*Document text*.
────

Discover more about the history of art and what happened on this day in the past.
Francis Hopkinson Smith
Born Oct 23 1838 in Baltimore, Smith is mainly known as the engineer that built the foundation for the Statue of Liberty. But he was also an accomplished artist producing many fine watercolours, including many of Venice or Istanbul.
James Brooks
Born 18 Oct 1906 in St Louis, Brooks was a contemporary and friend of Jackson Pollock, working as an abstract expressionist after serving in the military as an artist in northern Africa. He was among the first artists to use staining, creating “painterly accidents” with buried personal meanings.
Harold Krisel
Born Oct 6 1920 in Brooklyn, Krisel drew weather maps for the allied forces in WW2. From there he progressed to architecture and abstract art. A prolific painter and sculptor, he also produced silkscreens and lithographs such as: Prisme
Lowell Blair Nesbitt
Born Oct 4 1933 in Baltimore, Nesbitt had the great job of being official artist for some of the Apollo missions. But he disliked being classified as a photorealist, indeed some of his last works, in the “impossible series” definitely qualify as surreal.
Gene Hawley
Born Oct 3, 1910 in Wahington, Hawley specialised in pictures of rural buildings and and aspects of small-town industry in the US. He painted occasionally in gouache but specialised in watercolors, such as this: Pennsylvania Horse Barn.

────

*What you need to do*.
- a) According to the text on artists' birthdays, what role did Lowell Blair Nesbitt hold for some of the Apollo missions?
- b) Say whether each statement agrees with the text on artists' birthdays, and quote the words of the text that decide it: (i) James Brooks served in the military as an artist in northern Africa. (ii) Harold Krisel was born in Baltimore. (iii) Gene Hawley painted mainly in gouache.
- c) List every artist who has a heading of his own in the text on artists' birthdays.

────

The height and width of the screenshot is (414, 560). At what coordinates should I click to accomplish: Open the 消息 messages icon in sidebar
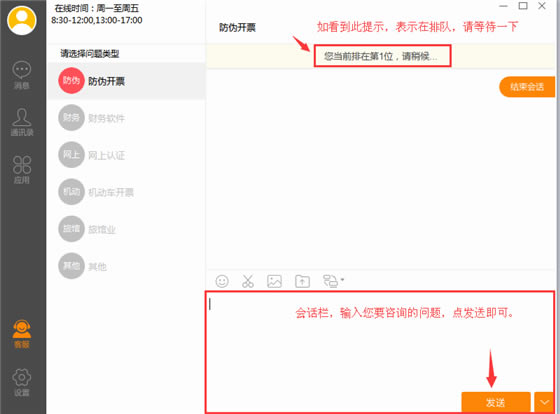pyautogui.click(x=22, y=75)
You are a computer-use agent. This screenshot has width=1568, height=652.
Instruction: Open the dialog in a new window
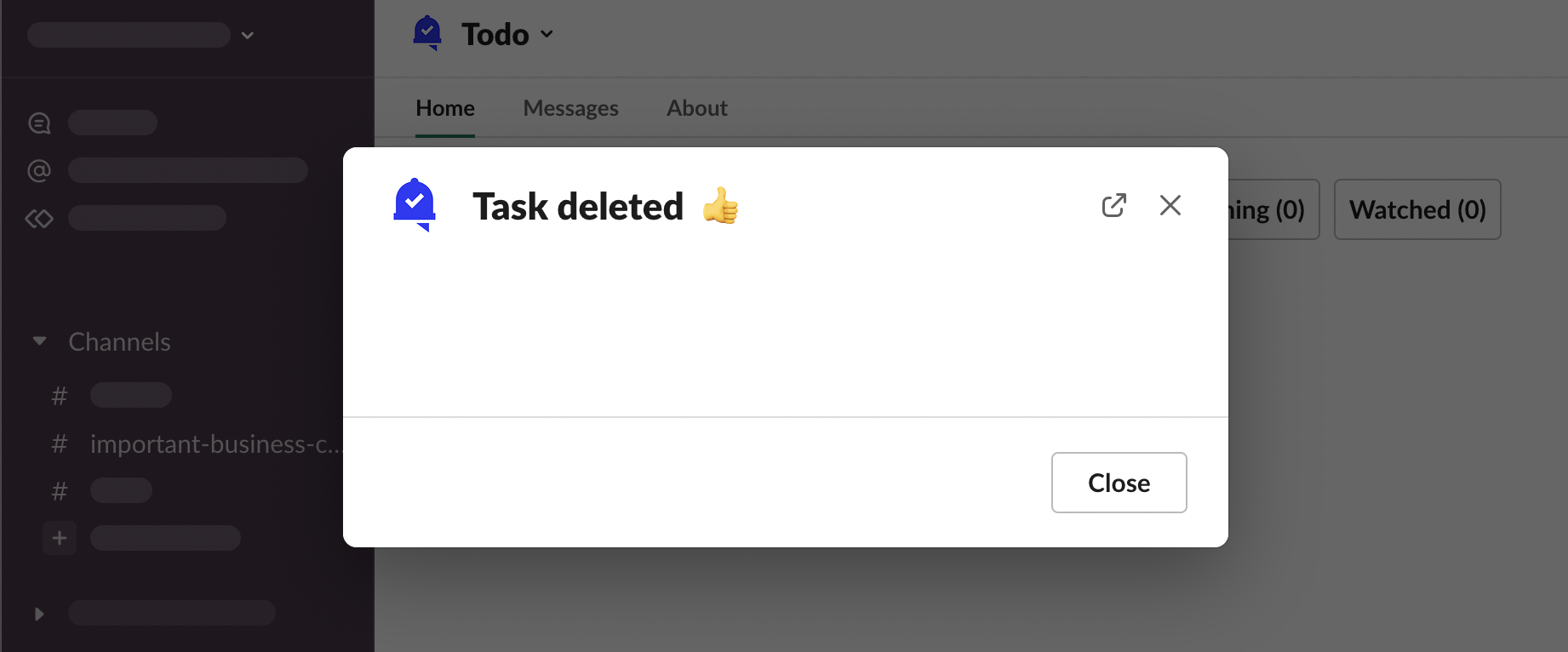1113,205
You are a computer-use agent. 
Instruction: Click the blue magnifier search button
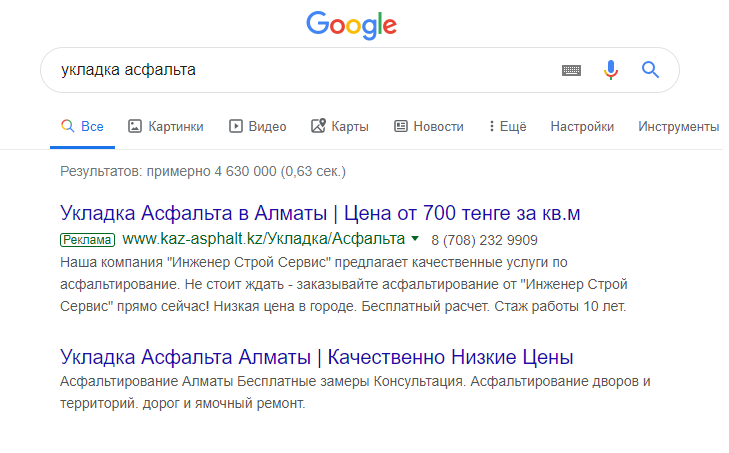click(x=651, y=70)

────

*Response list*.
- a) He was the official artist for some of the Apollo missions.

- b)
(i) Yes: "after serving in the military as an artist in northern Africa"
(ii) No: "Born Oct 6 1920 in Brooklyn"
(iii) No: "He painted occasionally in gouache but specialised in watercolors"

- c) Francis Hopkinson Smith, James Brooks, Harold Krisel, Lowell Blair Nesbitt, Gene Hawley